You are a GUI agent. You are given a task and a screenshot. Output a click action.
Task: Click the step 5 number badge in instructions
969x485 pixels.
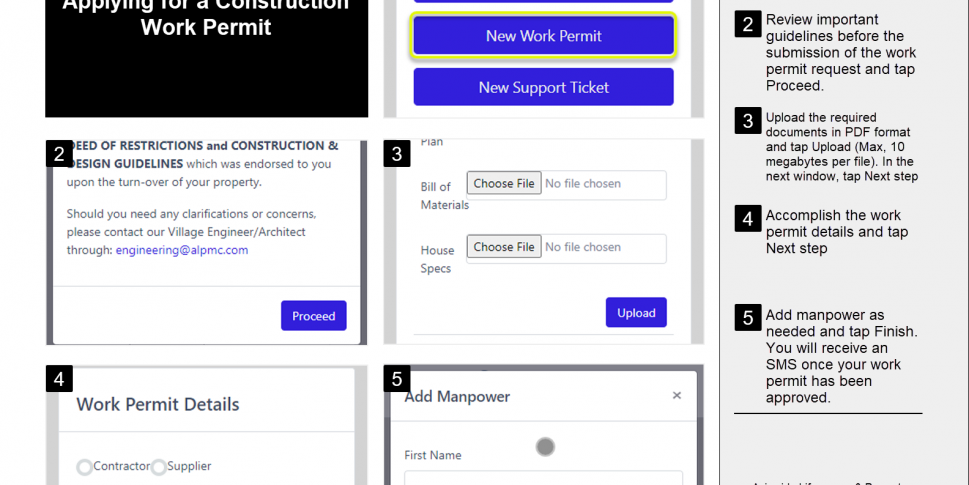click(748, 318)

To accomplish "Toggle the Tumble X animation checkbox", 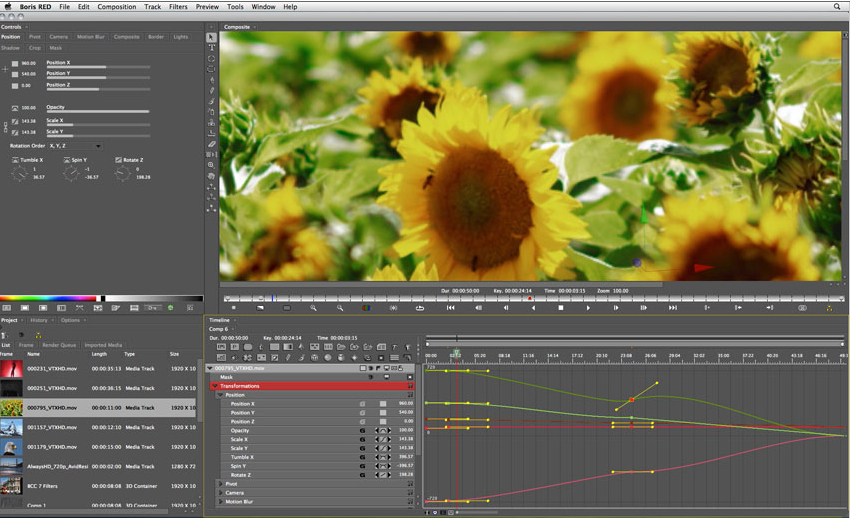I will pyautogui.click(x=15, y=160).
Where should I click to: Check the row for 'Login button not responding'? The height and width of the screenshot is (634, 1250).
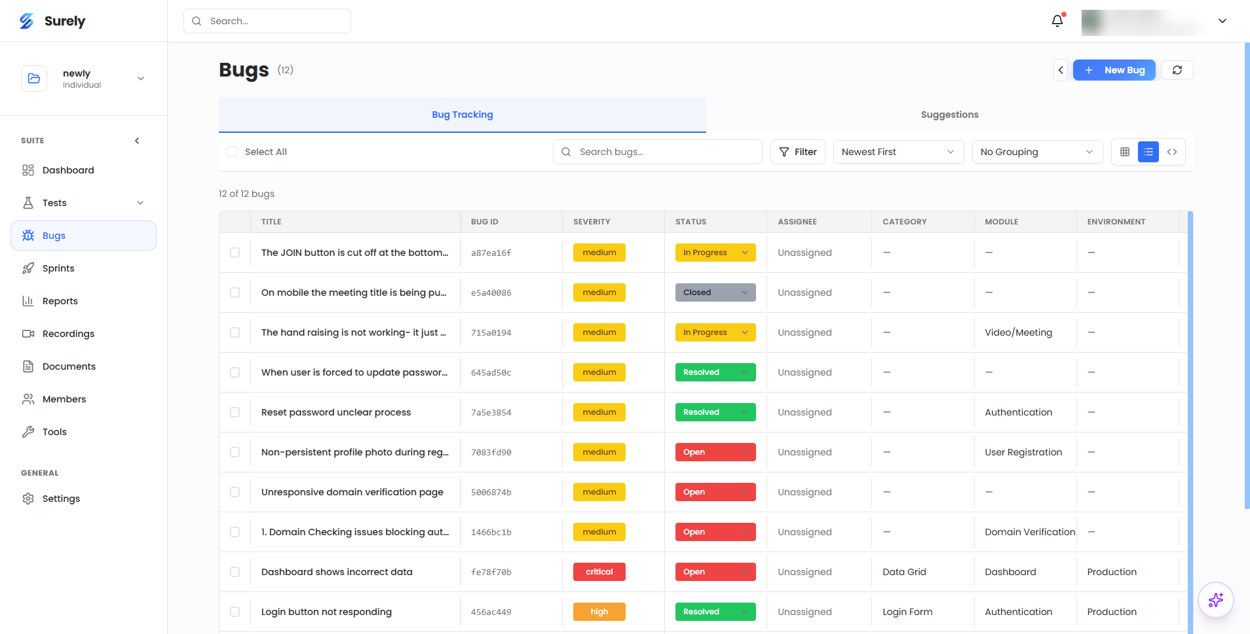(x=235, y=611)
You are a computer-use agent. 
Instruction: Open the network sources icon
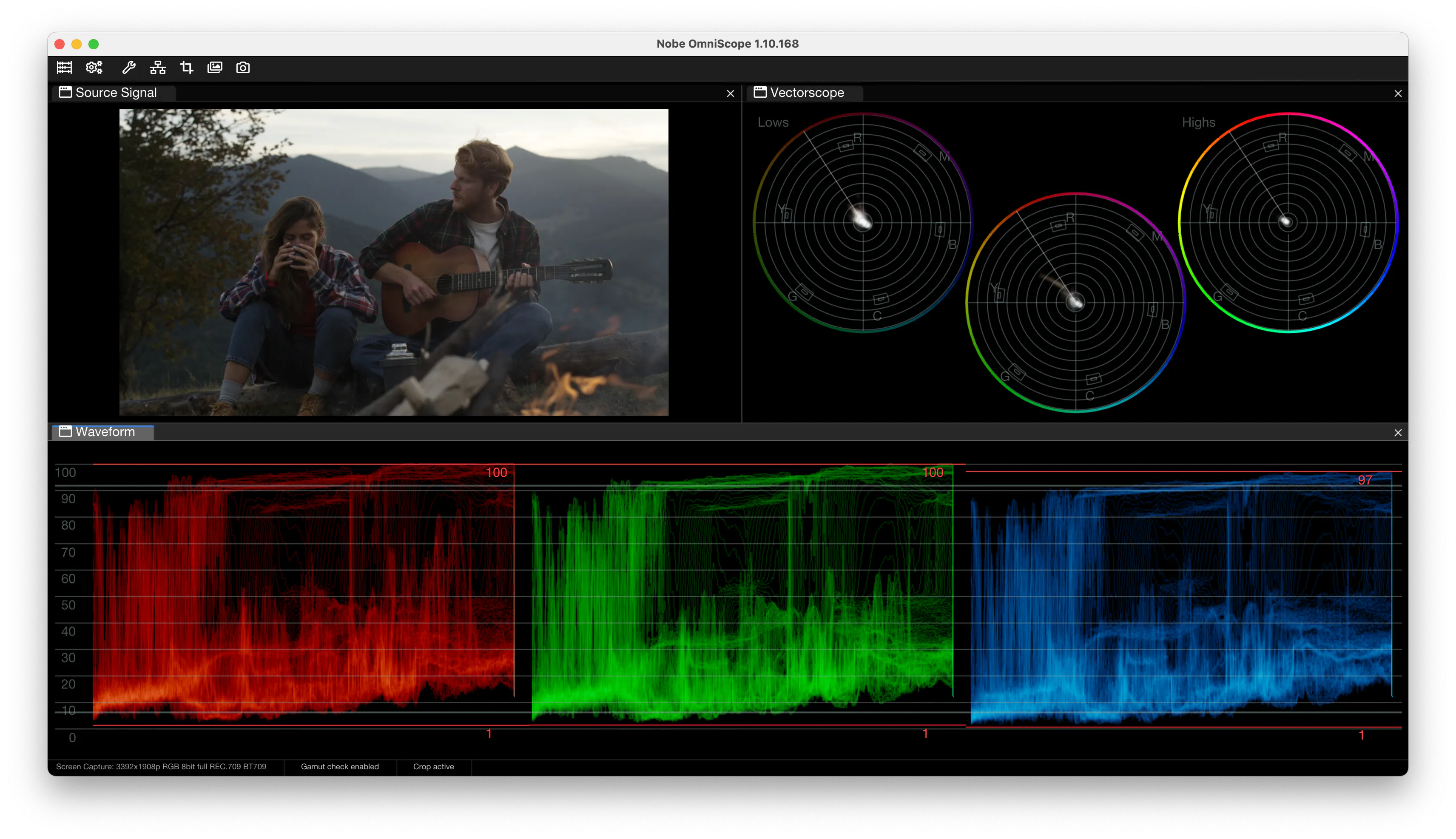(157, 68)
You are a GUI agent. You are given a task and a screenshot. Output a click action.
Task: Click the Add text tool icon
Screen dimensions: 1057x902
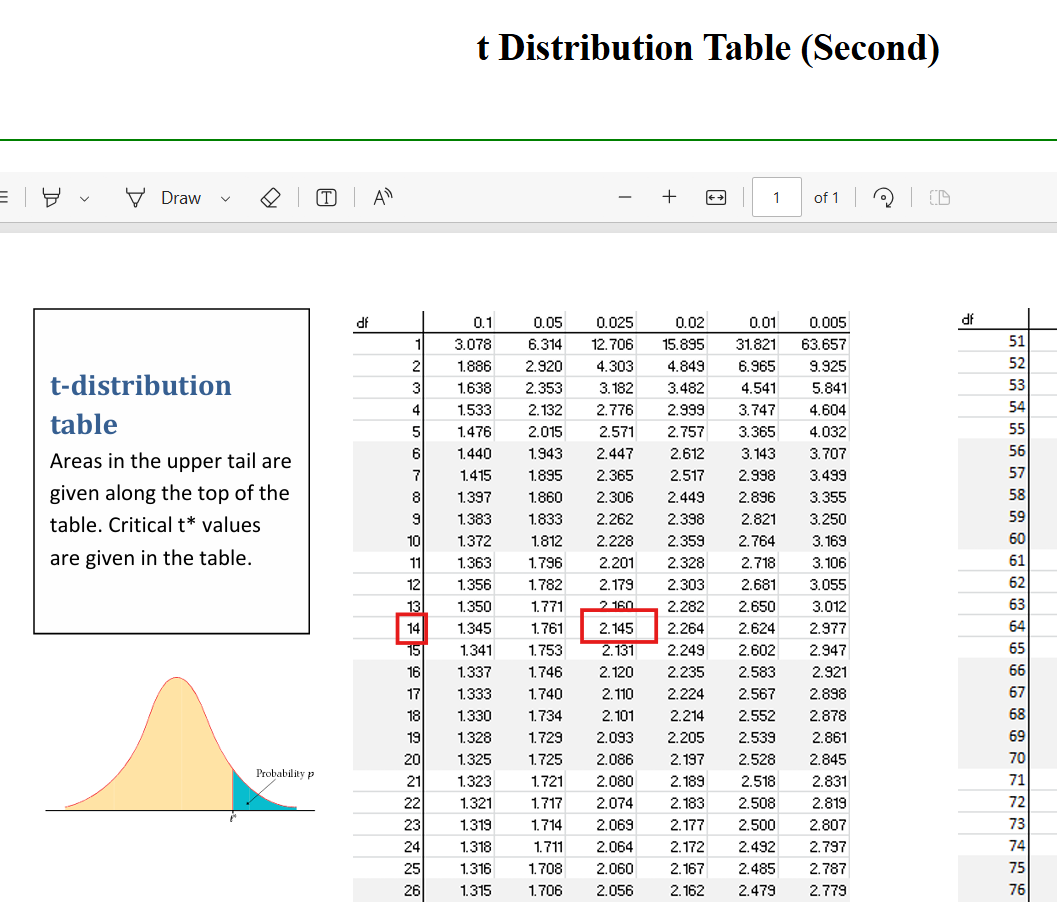pos(326,198)
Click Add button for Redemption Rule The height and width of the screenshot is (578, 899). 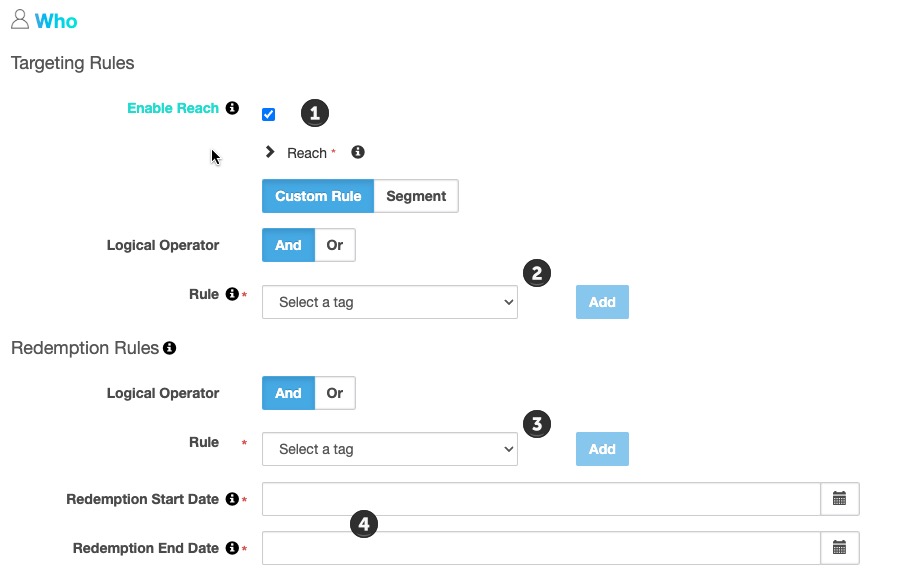tap(602, 449)
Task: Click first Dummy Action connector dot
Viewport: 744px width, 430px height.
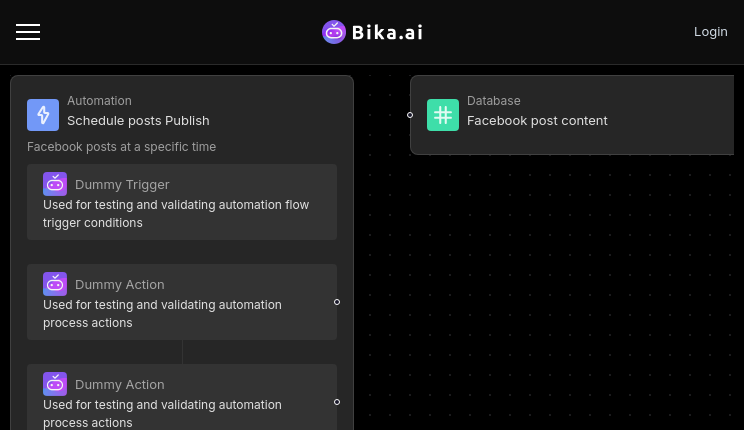Action: 337,302
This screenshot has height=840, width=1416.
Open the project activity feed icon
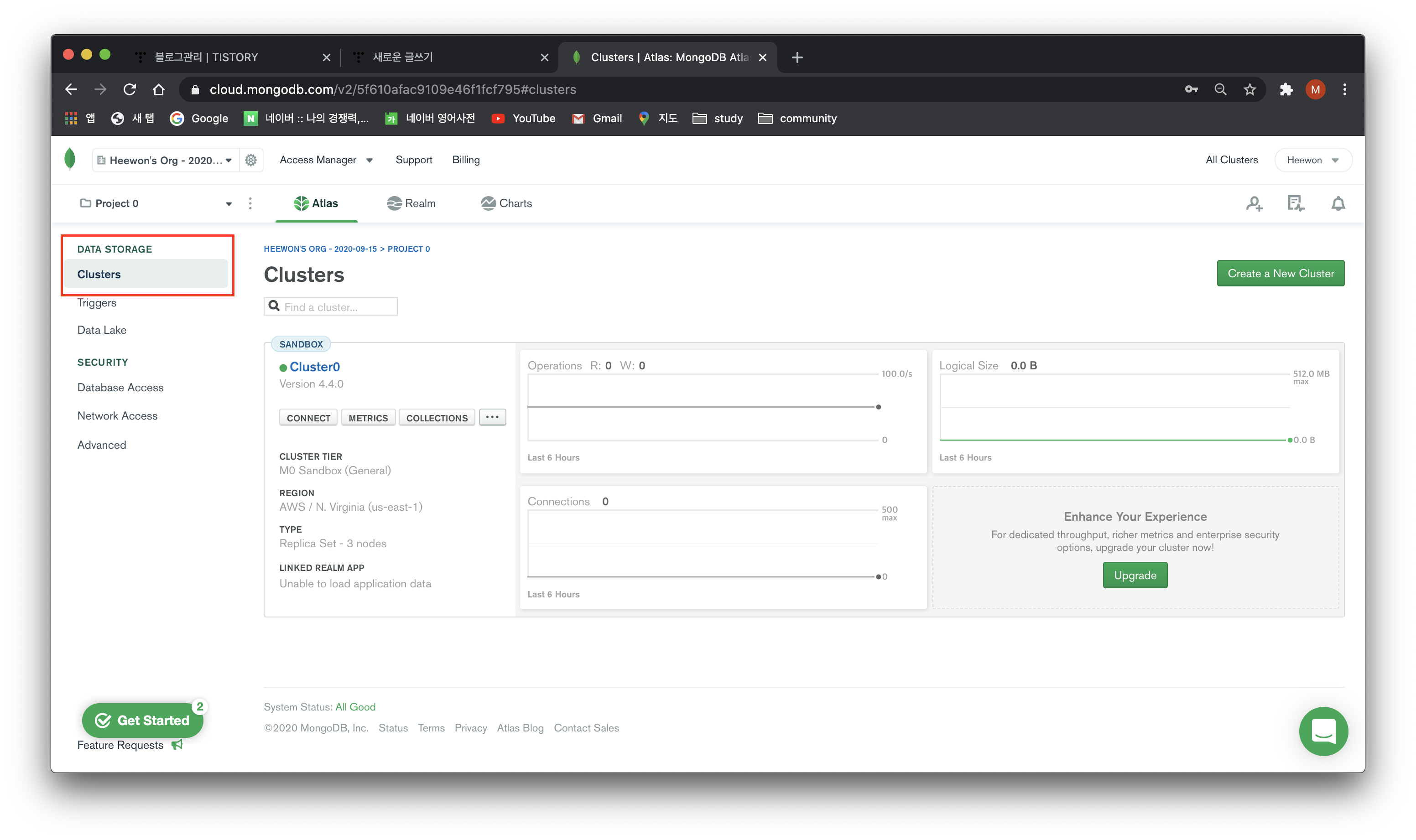pos(1296,204)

=====

■ **任务要求**: 从包含“This screenshot has height=840, width=1416.”的那一行起，逐字照抄到列表末尾，首尾两行都要包括。答案中不要放入图片。

■ **正确答案**:
This screenshot has height=840, width=1416.
Open the project activity feed icon
pos(1296,204)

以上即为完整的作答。